Pia was especially gifted at allaying the attention of ghosts and loan sharks who wanted their payment for taking her soul off her hands. Pia was the worst sort of borrower; she took what she needed and then she washed her hands of the debt. She’d survived so far. These messages could change that. Technology was her friend, her job demanded she be aces wild at making the internet and all that came attached work for her benefit, yet it could just as easily turn against her. The bugs she’d seen that allowed the sender to get a GPS hit on the recipient as soon as it was opened could out her as somebody she wasn’t anymore, somebody who should have died in Wyoming. That person was dead to Pia, and she most certainly needed to stay dead to the world.

She deleted the email unread and felt no guilt in taking the action. She did what she had to do to stay alive; it was the Scorpio way.

She then became steeped in watching Good Girls Revolt on Amazon (her budget had said Netflix or Amazon and she’d gone with the one that had free shipping, so sue her), which went splendidly with wine and Tim Tams. She was going to recommend Tim Tam Slamming red wine to her Instagram followers the next chance she got.
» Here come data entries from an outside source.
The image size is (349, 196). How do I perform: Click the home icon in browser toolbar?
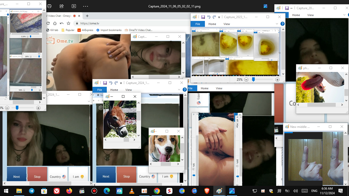(x=55, y=23)
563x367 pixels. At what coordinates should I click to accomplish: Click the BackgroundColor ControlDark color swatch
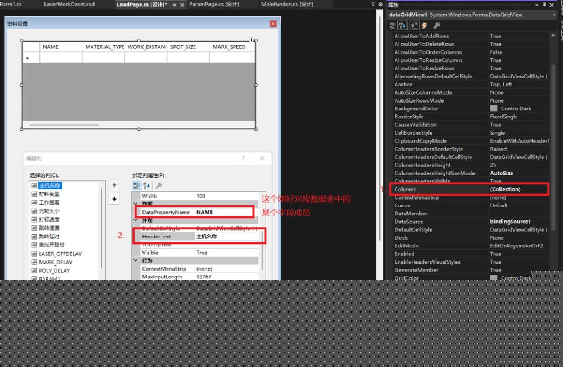coord(494,109)
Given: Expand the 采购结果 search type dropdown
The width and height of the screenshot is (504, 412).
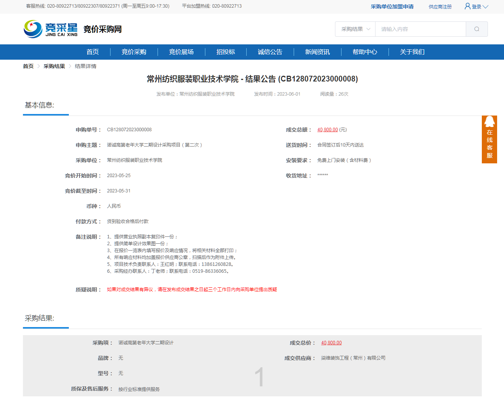Looking at the screenshot, I should (355, 29).
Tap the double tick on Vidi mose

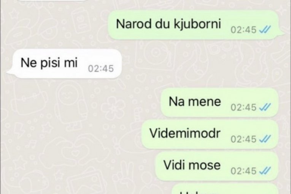265,171
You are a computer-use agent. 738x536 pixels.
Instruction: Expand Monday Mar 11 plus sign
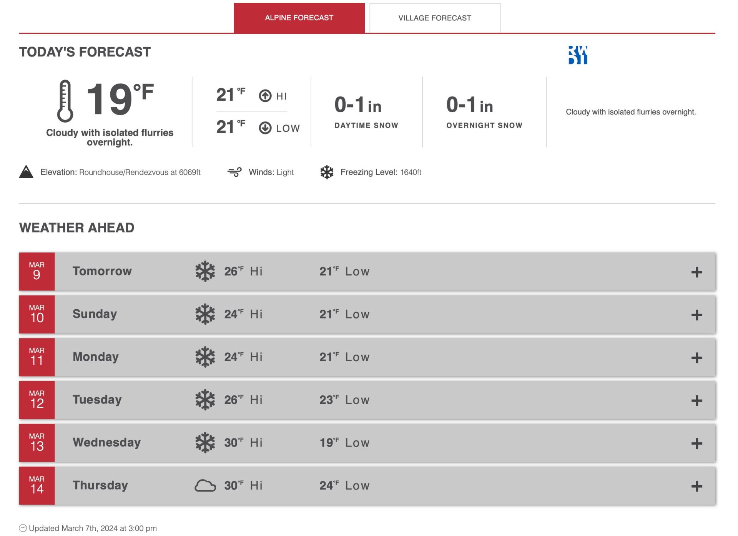click(x=696, y=358)
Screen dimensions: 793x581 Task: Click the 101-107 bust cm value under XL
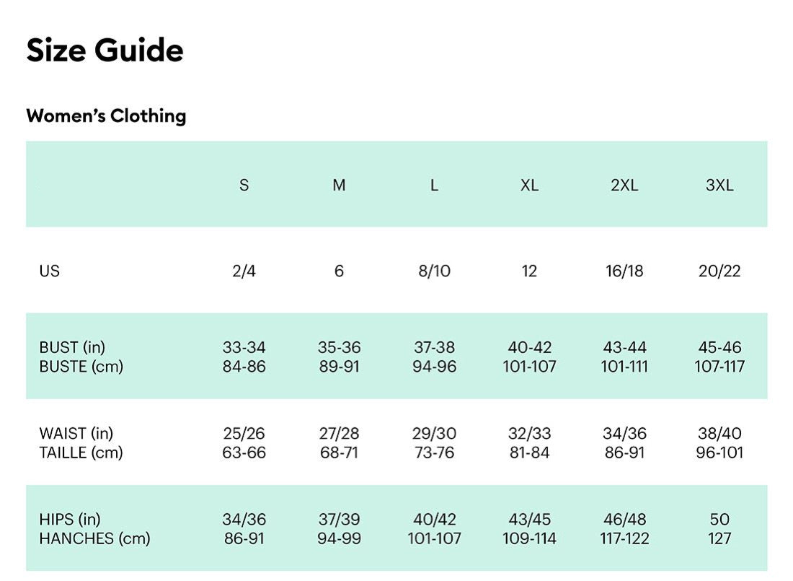click(x=530, y=366)
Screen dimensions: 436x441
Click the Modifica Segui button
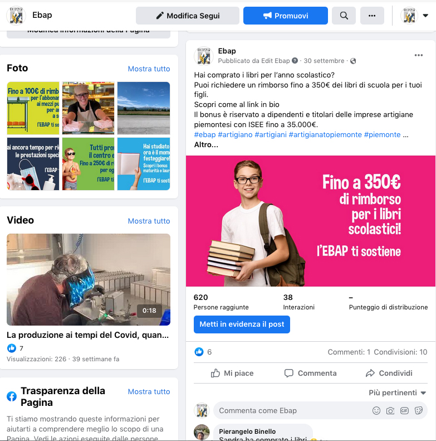tap(188, 16)
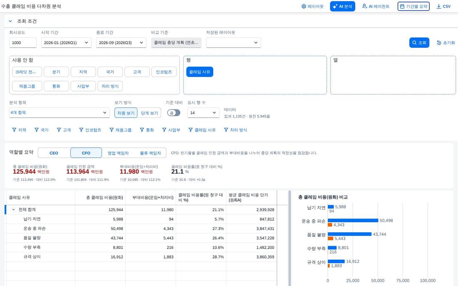Collapse the 전체 합계 tree row
Screen dimensions: 458x286
pos(13,210)
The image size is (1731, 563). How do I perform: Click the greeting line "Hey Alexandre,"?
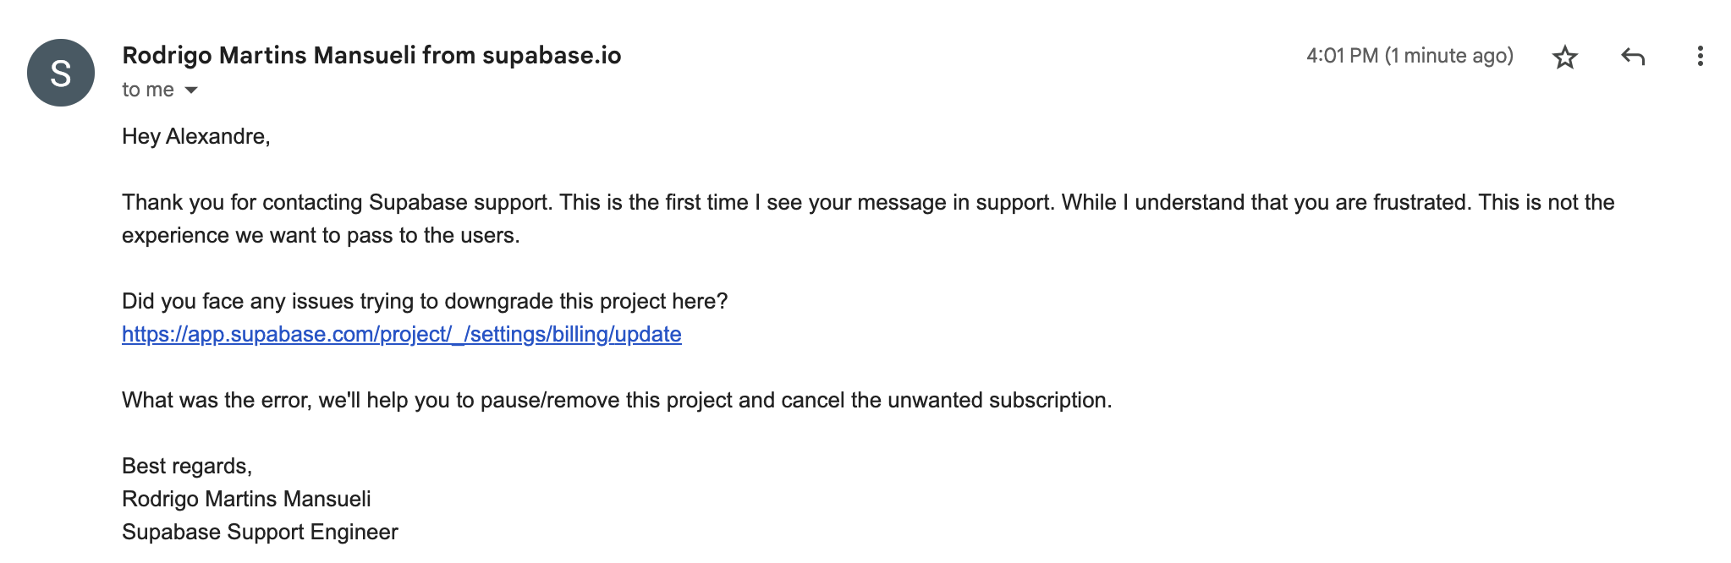coord(196,135)
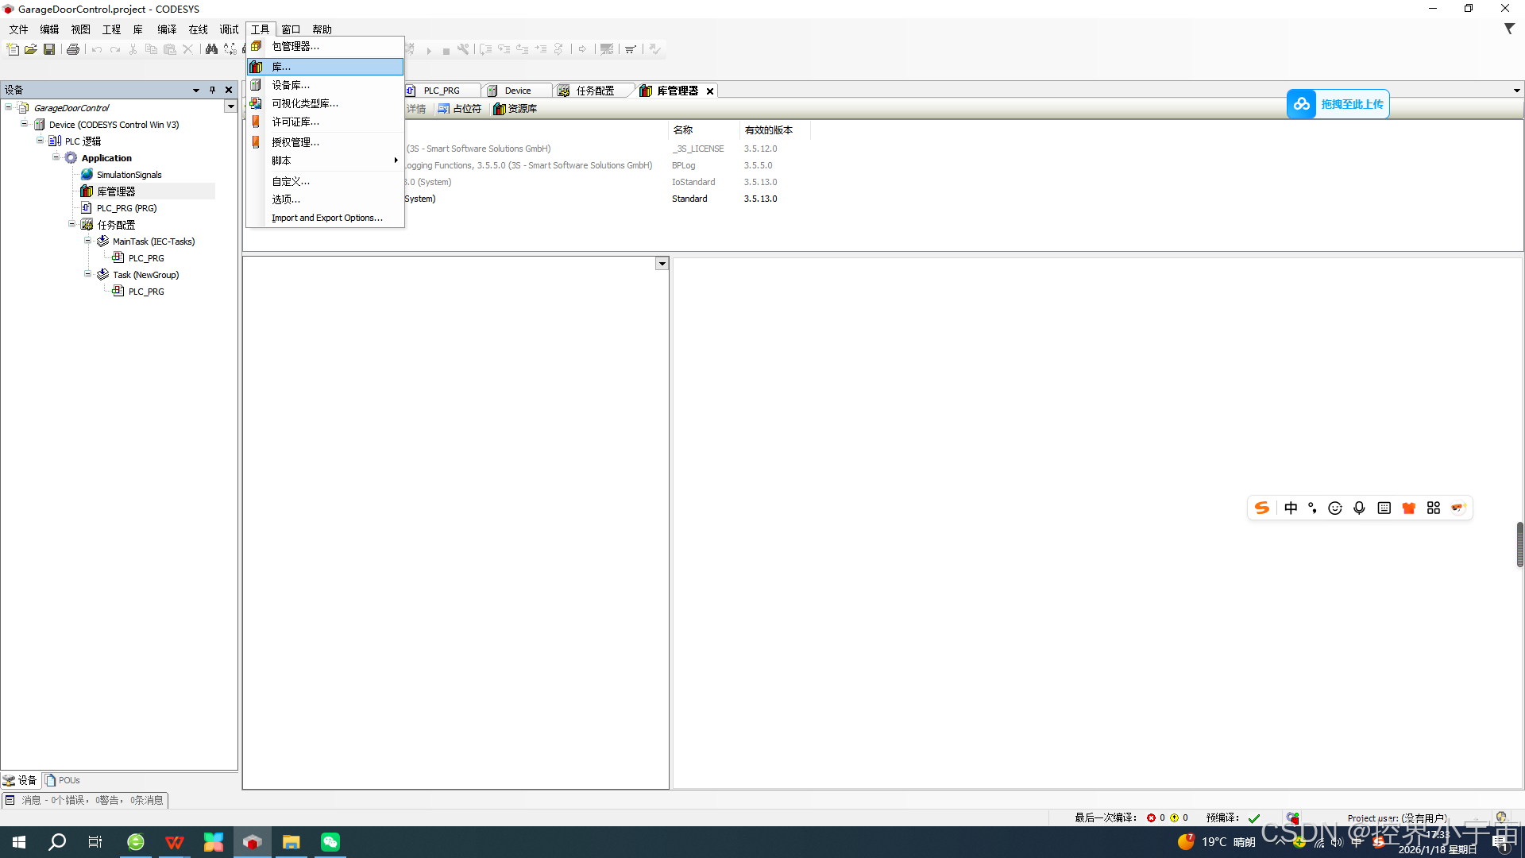Click the Print toolbar icon
This screenshot has height=858, width=1525.
[73, 49]
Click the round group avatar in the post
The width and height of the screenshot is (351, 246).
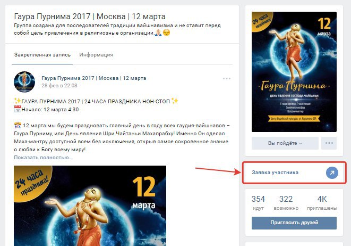[x=24, y=82]
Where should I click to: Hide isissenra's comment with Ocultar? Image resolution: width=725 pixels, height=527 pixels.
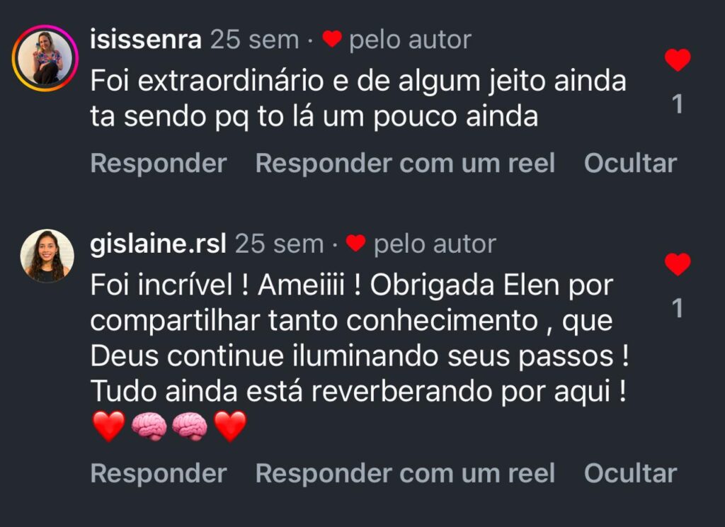630,164
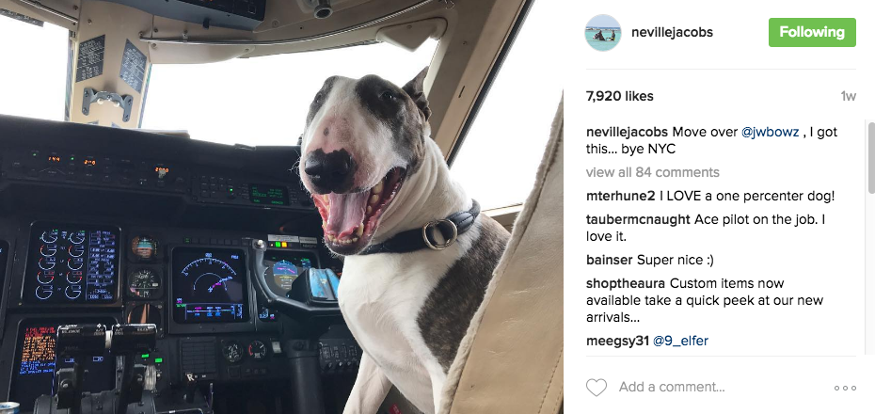Open the three-dot more options menu
This screenshot has height=414, width=875.
point(845,388)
When her GChat beeped, she grudgingly switched tabs to see who it was from. Her workmates sometimes reached out this way when they were too lazy to pick up their phones and text her. She narrowed her light brown eyes at the glowing screen. Same sender as the emails.

It was a dumb decision, she knew it was idiotic and Pia was no fool, but she clicked the pending message and read it.

LeaMeAlone: I saw what you did to Mini on the news. Leave her alone.

She knew that name. She’d known it a long time, the way a horse knows the flies that never entirely buzz off. Shouldn’t have answered, but deep down, she couldn’t resist her own real life troll.

With a triumphant smirk, she typed a pithy response:

PiaHayes: Still obsessed with me? I thought they’d take care of that.

LeaMeAlone: Still obsessed with haunting the people who escaped? Who’s helping YOU with that?

PiaHayes: I’m doing my job. I follow the story.

LeaMeAlone: You’re doing THEIR job. You’re punishing her for wanting anything but what we already had. She’s suffered just like you. The difference is she got away. LET. HER. GO.

Pia’s nostrils flared. How dare that ingrate from Hell on Earth tell Pia what to do? Pia made the decisions in her life. Nobody else. No more. Not even—no. No one else.

PiaHayes: Make me.

LeaMeAlone: My therapist called me stunted. He says I stopped developing when I became indoctrinated to DZD’s way of life. But he hasn’t met you yet. You’re worse. You’re brainwashed.

Pia’s hand was at the hollow of her throat before she realized she had moved it. A stylized M hung from a golden chain. People often asked her as a joke if she couldn’t spell her own name; she smiled at their insistent idiocy and said it was a gift from her late mother. True enough. But mostly she just liked watching them squirm as they backtracked and apologized.